> [Texte proposé]
=-=-=

Le dossier examiné rassemblait 2 400 études, dont « plus de 700 » tirées de la « littérature publique », a-t-il ajouté. L'Efsa relève bien « un risque élevé à long terme chez les mammifères » pour la moitié des usages proposés du glyphosate, mais estime que le manque de données empêche toute conclusion définitive.
En 2022, l'Agence européenne des produits chimiques (Echa) avait également procédé à une évaluation des dangers du glyphosate et jugeait que la substance ne présentait pas les critères scientifiques requis pour être classée dans la catégorie des substances cancérogènes, mutagènes ou toxiques pour la reproduction. La position de l’Efsa et de l’Echa a reçu le « soutien unanime » des 90 experts impliqués, insiste le haut fonctionnaire.
Le Centre international de recherche sur le cancer (Circ) de l'Organisation mondiale de la santé (OMS) a pourtant classé l’herbicide comme « cancérogène probable » pour les humains en 2015 (certain pour l’animal) et le considère comme génotoxique. En 2021, une expertise collective de l’Inserm sur les pesticides concluait également que le glyphosate était associé à un risque accru de lymphome non hodgkinien avec un niveau de présomption « moyenne » de lien avec l’exposition professionnelle. Et, une « présomption faible » était évoquée pour d’autres surrisques comme le myélome multiple et les leucémies.

=-=-=

> [Données fournies]

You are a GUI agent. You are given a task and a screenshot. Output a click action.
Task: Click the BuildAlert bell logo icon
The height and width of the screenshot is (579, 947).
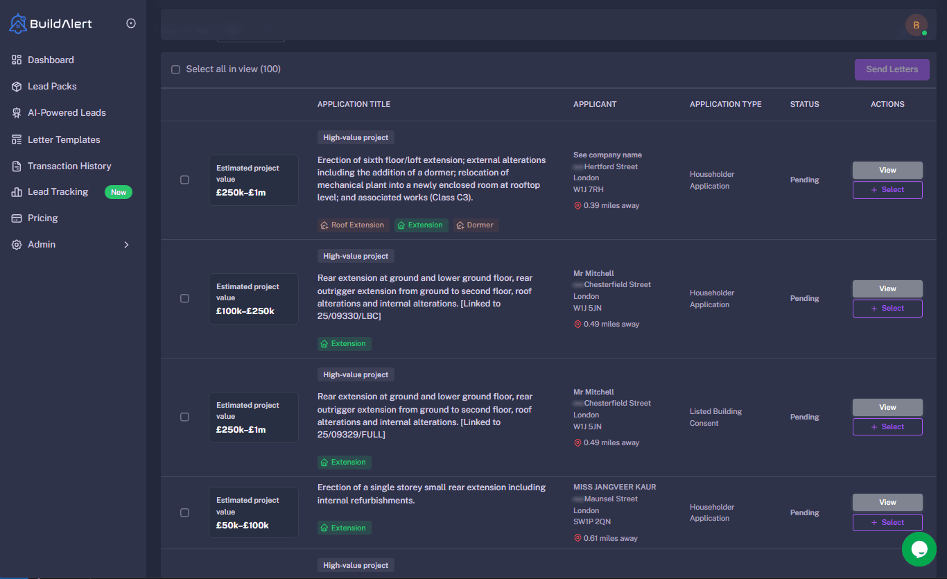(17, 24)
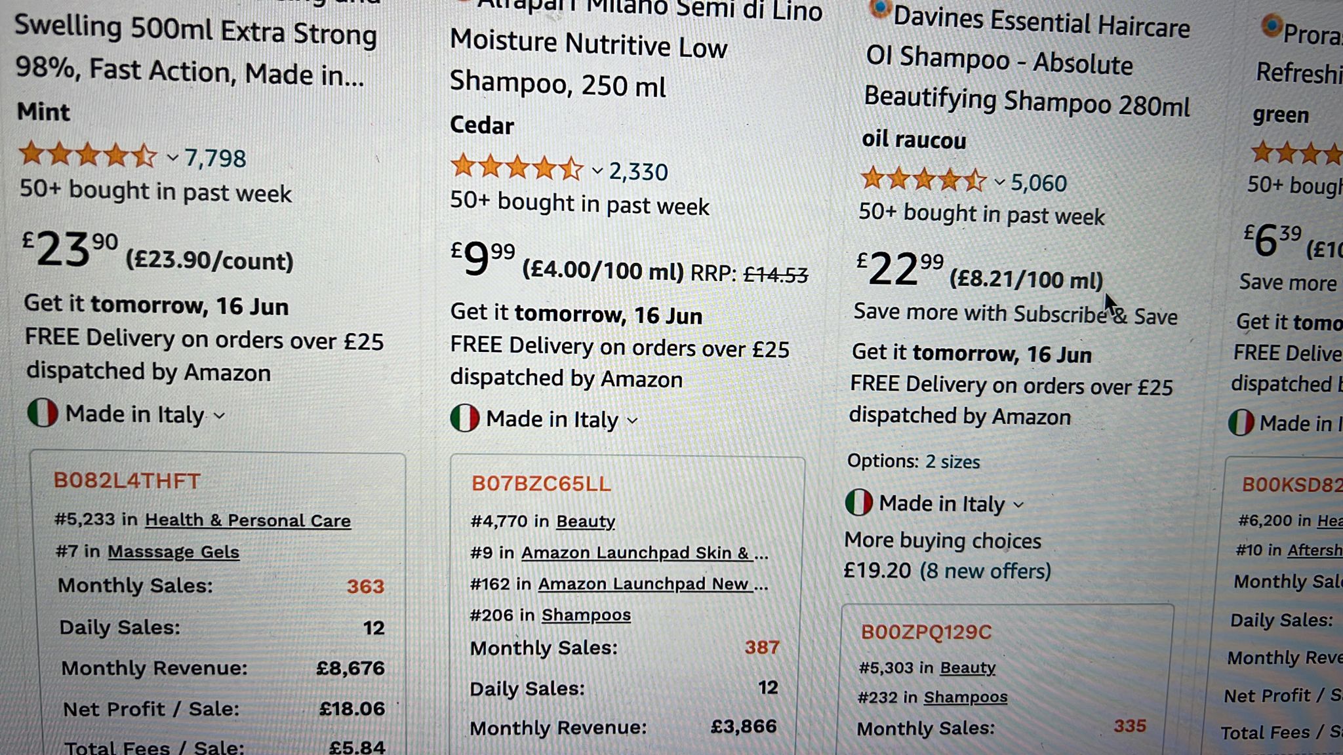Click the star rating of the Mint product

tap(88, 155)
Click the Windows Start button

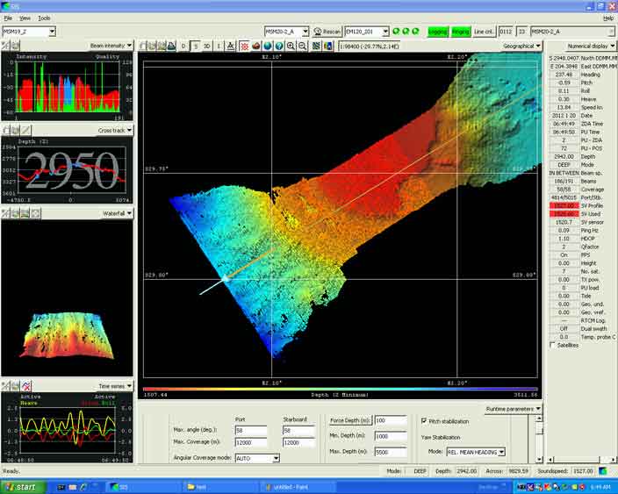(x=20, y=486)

=-=-=

> [Consignes de l'exercice]
A - D'après le texte sur le glyphosate, en quelle année le Circ a-t-il classé l'herbicide comme « cancérogène probable » pour les humains ?
B - Indiquez si chacune des affirmations suivantes est conforme au texte sur le glyphosate, en répondant par oui ou par non et en citant les mots décisifs du texte.
(i) En 2022, l'Echa a jugé que le glyphosate devait être classé parmi les substances cancérogènes.
(ii) Les 90 experts impliqués ont tous soutenu la position de l'Efsa et de l'Echa.
(iii) L'expertise de l'Inserm évoquait une présomption faible pour le myélome multiple.
C - Prolongez le texte sur le glyphosate à partir de sa dernière phrase.

> [Corrigé]
A - En 2015.

B -
(i) Non : « jugeait que la substance ne présentait pas les critères scientifiques requis pour être classée dans la catégorie des substances cancérogènes, mutagènes ou toxiques pour la reproduction ».
(ii) Oui : « La position de l’Efsa et de l’Echa a reçu le « soutien unanime » des 90 experts impliqués ».
(iii) Oui : « une « présomption faible » était évoquée pour d’autres surrisques comme le myélome multiple et les leucémies ».

C -
Des mesures d’atténuation sur la table
Pour le renouvellement, la Commission met néanmoins sur la table plusieurs « mesures d’atténuation ». Elle plaide pour la mise en place de « bandes tampons » de cinq à dix mètres autour des zones pulvérisées ou pour l’utilisation d’équipements réduisant les « dérives de pulvérisation ». Le recours au glyphosate pour la dessiccation avant récolte serait par ailleurs interdit. Certaines restrictions d’usage sont déjà en place dans certaines zones : les parcs ouverts au public et les espaces à proximité des écoles et des hôpitaux.
Alors que ce sont les États qui, in fine, accorderont les autorisations en fixant les règles d’usage selon les cultures, conditions climatiques et spécificités géographiques locales, la Commission leur soumet une série de « points d’attention » à prendre en compte.
Il s’agira notamment de fixer des teneurs maximales pour cinq impuretés importantes d’un point de vue toxicologique dans les matériels techniques, d’examiner les co-formulants, composant les herbicides, d’évaluer l’exposition des consommateurs aux résidus potentiels (rotation des cultures) ou encore de veiller à la protection des eaux souterraines et des petits mammifères herbivores. Si des effets indirects sur la biodiversité sont observés, d’autres formes de désherbage (manuel ou mécanique) seront à privilégier.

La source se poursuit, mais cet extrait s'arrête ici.